DG: So how did they determine who was alien and who...?

SS: We all had I.D.

DG: Oh, okay.

SS: We had to carry.

DG: What about the other minority groups, how did they feel about you?

SS: We really didn't associate with any other minority per se, because all the... our friends were Japanese, we lived right next door to each other, the whole area.

DG: So there must have been a grapevine about different events. What did they say was happening in the war?

SS: Whatever was in the Star Bulletin.

DG: Was Japan winning?

SS: Well, if the Star Bulletin said that Japan was bombing here and there and...

DG: So, you were always worried that they might come back... to bomb.

SS: We were all worried.

DG: Right. So, what did you do to your house, to get prepared?
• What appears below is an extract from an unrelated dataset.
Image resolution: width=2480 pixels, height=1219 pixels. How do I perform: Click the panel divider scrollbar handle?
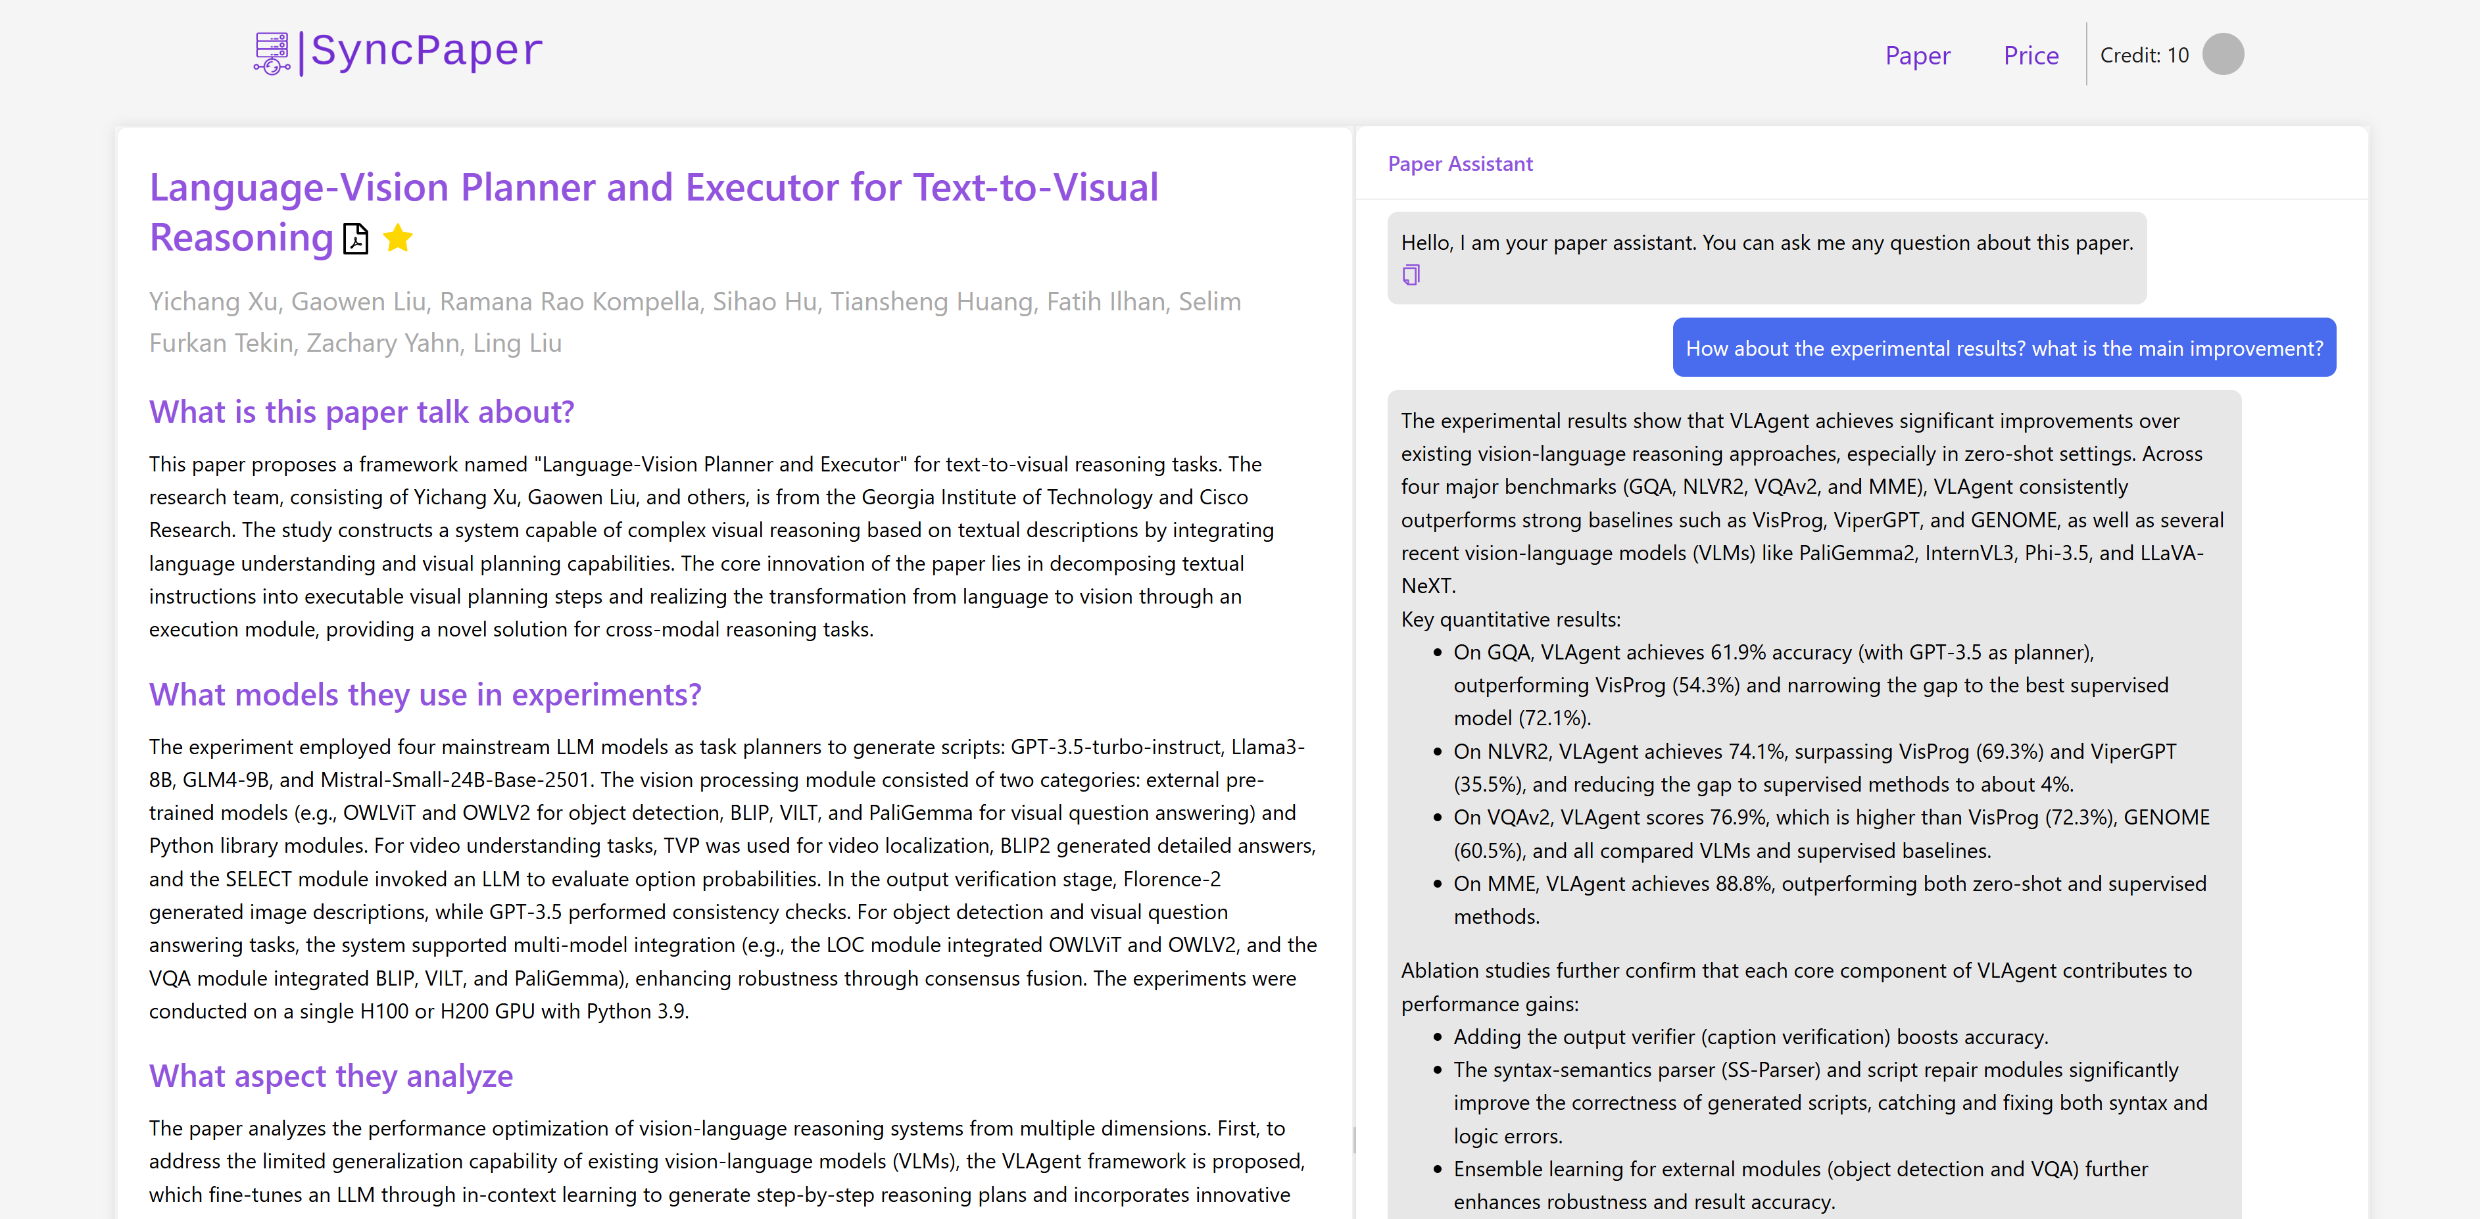coord(1354,1140)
SS: Not much, just everyone had to have a bomb shelter.

DG: Now, what was that, how did you...?

SS: They dug a portion and then...

DG: The side of your house?

SS: Close by.

DG: Close by?

SS: Yeah.

DG: Just for your own family or bigger one?

SS: Uh-huh. And because we lived in what they called a camp, several families in a row house, they built one that would accommodate about ten to fifteen people. So everyone had one.

DG: And what was in the bomb shelter?

SS: Not much... flashlight maybe, that's about it because... we had some food but we never thought about putting them in the bomb shelter. I think because of all the rats and all; right...? In Hawaii. When you think about it now sounds kind of stupid doesn't it?

DG: Did your father help dig it or anything like that?

SS: They all did, all the men folks. And even the schools, we had to have bomb shelters before we can go back to school.

DG: Oh... so part of the school, what, did they have to dig it there, too?

SS: Uh-huh, all the schools had to have bomb shelters.